Sans compter son travail sur les scènes d'action de Hitman, Le Transporteur 3 est le troisième long-métrage du réalisateur, après Exit en 1998 et La sirène rouge en 2002. Très discret dans les médias, Olivier Mégaton s'est fait tout seul et n'est pas en quête de reconnaissance : "Je ne suis pas présent dans des émissions. J’essaye simplement d’aider les gens à communiquer, c’est tout. J’ai toujours eu un rapport assez lointain avec la presse, ce n’est pas mon métier. Celui d’un journaliste, c’est de se substituer à ce que les gens vont pouvoir penser ou aimer. Chacun a ses problématiques. Mon regard n’est ni acide ni amer. 500 journalistes étaient inscrits pour la projection de presse du Transporteur 3. Quatre jours avant, tout a été annulé. Pourtant, toute l’équipe d’Europa était fière du film. Cela n’aurait pas occasionné plus ou moins d’entrées. Lorsque tu es fier d’un film et que des centaines de personnes ont travaillé dessus, c’est le minimum de reconnaissance".

Le réalisateur tient tout de même à rétablir certaines vérités, lui qui a suivit son dernier long-métrage de A à Z : "En général, je suis toute la post-prod du film. Au moment où le DVD est sorti, quelque chose m’a fait rire. J’ai lu « la sublime image de Giovanni Fiore Coltellacci ». Il a passé une semaine sur l’étalonnage. J’y suis resté deux mois. Les journalistes ne me connaissent pas. Je suis peintre. Ils ne savent pas que l’image est ma vie. Mon étalonneuse et moi bossions 18h par jour sur l’image. Je ne vais pas aller dire à toute la presse que Gianni n’a pas fait autant d’efforts que nous. C’est un ami et je suis heureux d’avoir pu travailler avec lui".

"La liberté et l’intégrité ne justifient pas de s’en prendre à moi personnellement".
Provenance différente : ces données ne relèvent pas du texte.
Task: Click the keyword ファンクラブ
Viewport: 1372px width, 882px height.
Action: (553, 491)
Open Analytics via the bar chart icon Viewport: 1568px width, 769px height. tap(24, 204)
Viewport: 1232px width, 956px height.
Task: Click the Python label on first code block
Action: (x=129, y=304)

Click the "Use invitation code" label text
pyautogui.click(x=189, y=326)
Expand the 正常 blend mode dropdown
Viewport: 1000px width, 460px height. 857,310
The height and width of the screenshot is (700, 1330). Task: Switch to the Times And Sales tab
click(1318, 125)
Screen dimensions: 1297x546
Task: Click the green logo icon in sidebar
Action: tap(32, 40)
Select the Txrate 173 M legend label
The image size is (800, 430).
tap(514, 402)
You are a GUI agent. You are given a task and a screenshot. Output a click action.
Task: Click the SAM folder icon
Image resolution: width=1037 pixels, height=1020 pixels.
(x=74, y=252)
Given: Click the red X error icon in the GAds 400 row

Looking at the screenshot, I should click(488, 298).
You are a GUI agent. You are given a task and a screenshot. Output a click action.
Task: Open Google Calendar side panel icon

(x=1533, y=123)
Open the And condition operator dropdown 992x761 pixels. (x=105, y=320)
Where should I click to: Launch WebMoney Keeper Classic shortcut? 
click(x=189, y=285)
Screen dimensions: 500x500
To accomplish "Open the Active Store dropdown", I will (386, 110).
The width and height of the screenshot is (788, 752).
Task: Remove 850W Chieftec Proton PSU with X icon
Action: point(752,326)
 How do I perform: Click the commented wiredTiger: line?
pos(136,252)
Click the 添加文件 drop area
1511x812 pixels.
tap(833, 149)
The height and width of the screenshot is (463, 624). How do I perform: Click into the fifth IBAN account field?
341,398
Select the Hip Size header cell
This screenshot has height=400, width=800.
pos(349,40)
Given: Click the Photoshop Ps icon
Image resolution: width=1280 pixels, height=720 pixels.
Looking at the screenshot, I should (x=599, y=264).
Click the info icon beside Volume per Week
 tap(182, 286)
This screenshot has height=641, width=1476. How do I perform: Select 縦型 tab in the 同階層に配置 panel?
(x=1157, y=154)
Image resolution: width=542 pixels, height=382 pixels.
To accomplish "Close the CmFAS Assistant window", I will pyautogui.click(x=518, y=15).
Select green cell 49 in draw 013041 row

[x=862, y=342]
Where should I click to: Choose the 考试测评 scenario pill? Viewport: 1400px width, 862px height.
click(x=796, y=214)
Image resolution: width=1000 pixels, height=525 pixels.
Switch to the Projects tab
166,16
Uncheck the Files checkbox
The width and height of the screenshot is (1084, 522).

Faisant référence à notre critique du film parue il y a quelques mois et reprise dans nos récents tests DVD / Blu-Ray, Olivier Mégaton avoue ne pas avoir compris ces attaques personnelles : "Je suis tombé sur votre critique et j’ai simplement trouvé qu’il y a avait un acharnement. Il n’y a aucun problème à ce que l’on parle du film mais qu’on dise que tout ce que je touche est pourri... Et ça dure pendant des pages ! Je me dis à un moment : quelle est la frustration qui pousse le rédacteur à réagir de la sorte ? La personne dit qu’il a préféré Le Transporteur 2. Il fait partie de 0,01% du public dans ce cas là, comme Christophe Gans. Même Louis Leterrier n’aime pas son film. Que le journaliste n’aime pas mon film, je m’en fous. Qu’il m’attaque de cette façon là, c’est à côté de la plaque. La liberté et l’intégrité ne justifient pas de s’en prendre à moi personnellement. Je veux bien qu’on me donne un cours de cinéma. Quand c’est David Lynch, je suis toute ouïe. Quand c’est un journaliste du net, j’aimerai avoir une explication. La Terre entière dit que le troisième épisode est meilleur que les deux autres. On a voulu simplement que Le Transporteur 3 ne ressemble pas au troisième opus d'autres licences. On ne fait pas des monuments. Mais les chiffres sont là pour prouver que nous avons fait un sacré boulot. Le film a fait plus de 110 millions de dollars dans le monde et on fait 20 millions de dollars de chiffre d’affaires sur les ventes DVD aux États-Unis. On ne s’est pas trompé".